## What to produce
Revise the records below so that each "tab" reads "pane", with nothing else altered.

# # #

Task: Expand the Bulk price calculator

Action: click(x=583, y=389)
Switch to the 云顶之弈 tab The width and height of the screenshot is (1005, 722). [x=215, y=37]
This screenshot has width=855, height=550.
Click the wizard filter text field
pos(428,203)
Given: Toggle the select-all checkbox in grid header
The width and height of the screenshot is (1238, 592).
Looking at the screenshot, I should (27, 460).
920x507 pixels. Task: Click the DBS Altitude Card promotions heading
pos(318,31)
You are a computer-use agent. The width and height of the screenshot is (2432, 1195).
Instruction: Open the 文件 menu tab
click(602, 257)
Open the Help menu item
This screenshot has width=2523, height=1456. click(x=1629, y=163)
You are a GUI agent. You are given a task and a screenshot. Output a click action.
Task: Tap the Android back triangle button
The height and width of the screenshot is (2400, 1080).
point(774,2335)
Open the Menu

# # #

## Complete response
Task: Expand the Bulk price calculator

Action: click(x=583, y=389)
Switch to the 云顶之弈 pane The width and height of the screenshot is (1005, 722). [x=215, y=37]
This screenshot has width=855, height=550.
Click the wizard filter text field
pos(428,203)
Given: Toggle the select-all checkbox in grid header
The width and height of the screenshot is (1238, 592).
Looking at the screenshot, I should (27, 460).
920x507 pixels. Task: Click the DBS Altitude Card promotions heading
pos(318,31)
You are a computer-use agent. The width and height of the screenshot is (2432, 1195).
Instruction: Open the 文件 menu pane
click(602, 257)
Open the Help menu item
This screenshot has width=2523, height=1456. click(x=1629, y=163)
You are a GUI agent. You are given a task and a screenshot. Output a click action.
Task: Tap the Android back triangle button
The height and width of the screenshot is (2400, 1080).
point(774,2335)
Open the Menu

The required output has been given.